Published online by Cambridge University Press: 05 June 2012
There has been a chorus of concern recently about citizen politics in the United States. Etizioni (1993) and Bellah (1992) have sounded these themes, and Putnam (1995) has sharpened the point when arguing that watching television has absorbed energies that voters might otherwise have devoted to political matters. Other scholars argue that economic and historical upheavals (Nye et al. 1997), inadequate amounts of political information (Delli Carpini and Keeter 1996), onerous voter registration laws (Piven and Cloward 1988), and even the emergence of a “culture of cynicism” (Stivers 1994) have sapped people's political commitments.
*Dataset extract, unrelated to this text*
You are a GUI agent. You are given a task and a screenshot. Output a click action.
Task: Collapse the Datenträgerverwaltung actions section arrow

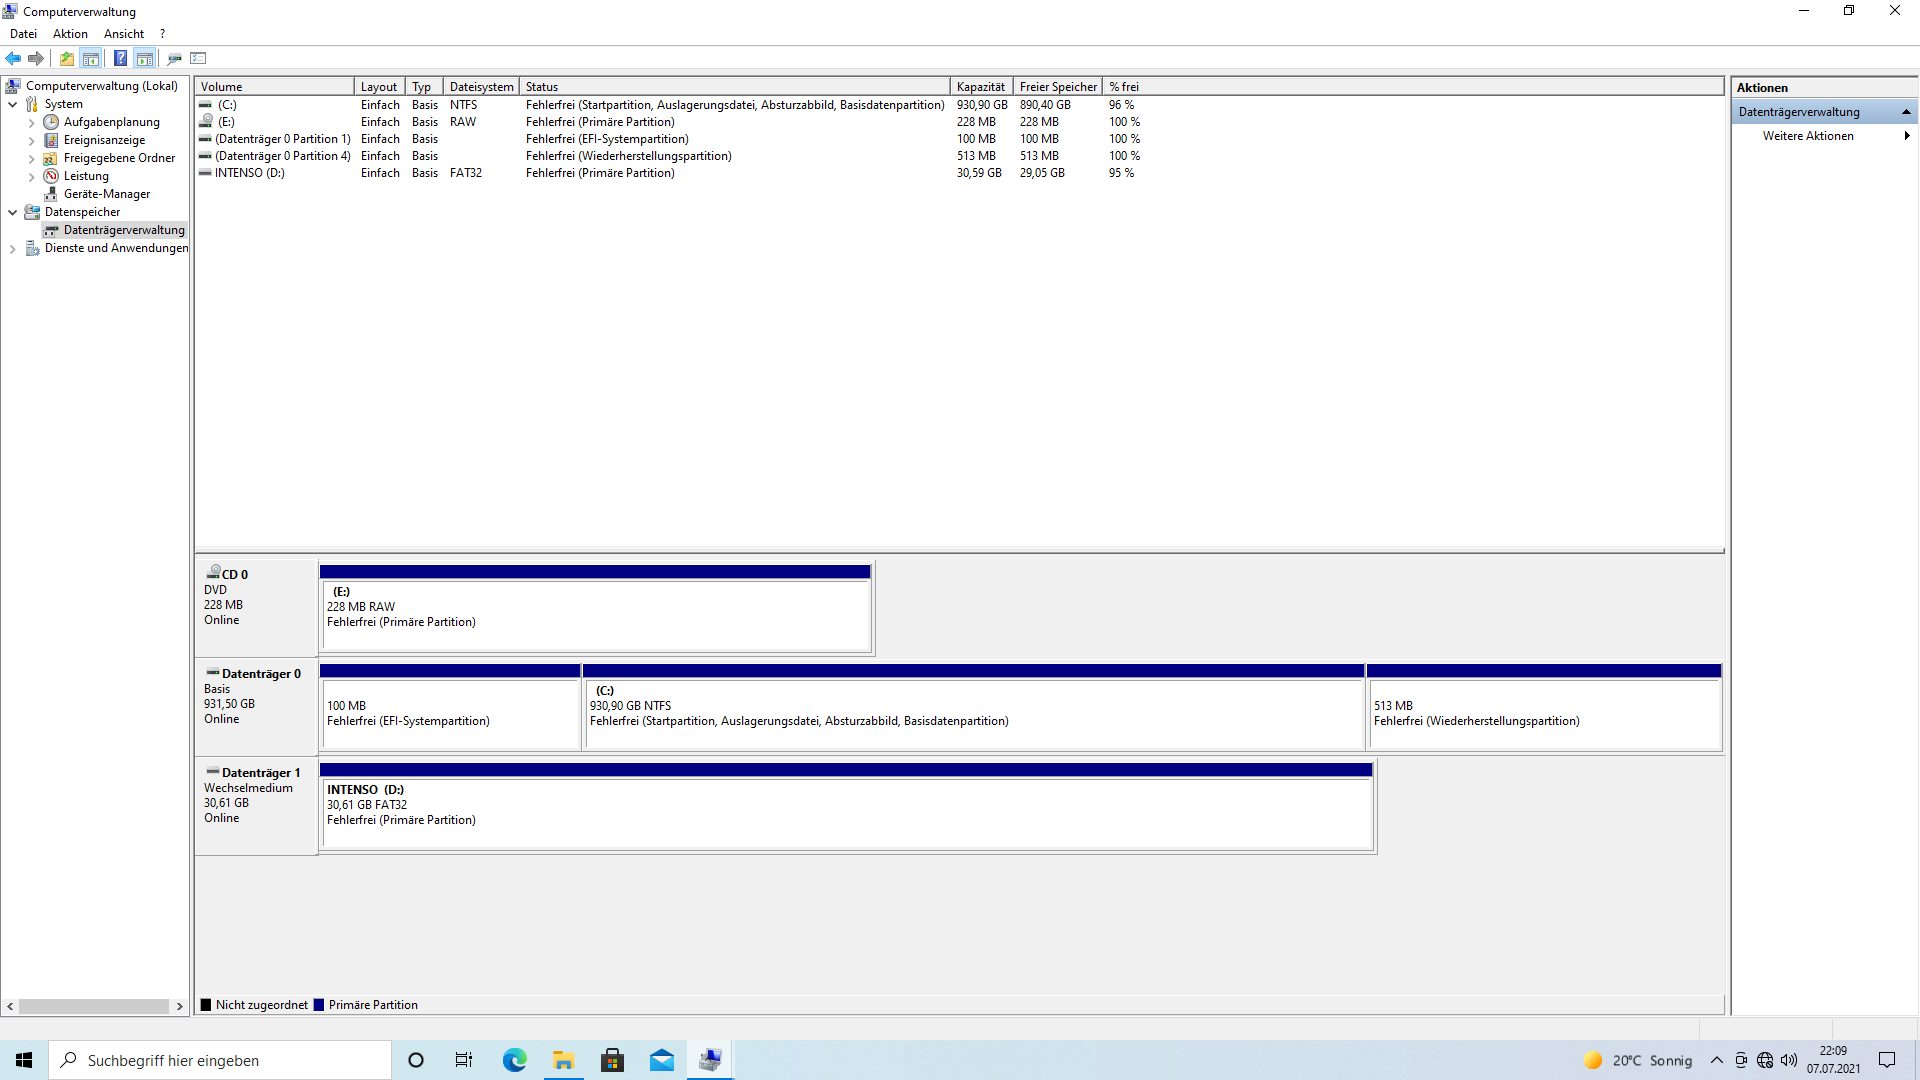click(x=1906, y=112)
Scholars in the present volume are also concerned with such matters. In Chap. 8, for example, Michael Delli Carpini and Bruce Williams worry that entertainment television may diminish the public's willingness to think about the world in genuinely political ways. In Chap. 15, Kathleen Jamieson examines how clandestine forms of issue advocacy are now capable of changing people's attitudes without their knowing it. In Chap. 7, Oscar Gandy details the dangers associated with excessive segmentation of the electorate, a condition that depletes what all Americans know in common and, hence, what they feel in common. Finally, In Chap. 17, Bruce Buchanan observes that many Americans now think of voting as their sole public duty, as if citizenship were a sporadic rather than a continuing obligation for them.
Most of these scholars are concerned with citizens' failures to be politically active. A more hopeful approach is to ask why some Americans choose the opposite course – to pay attention to politics and to argue and debate the issues of the day. That is my approach here.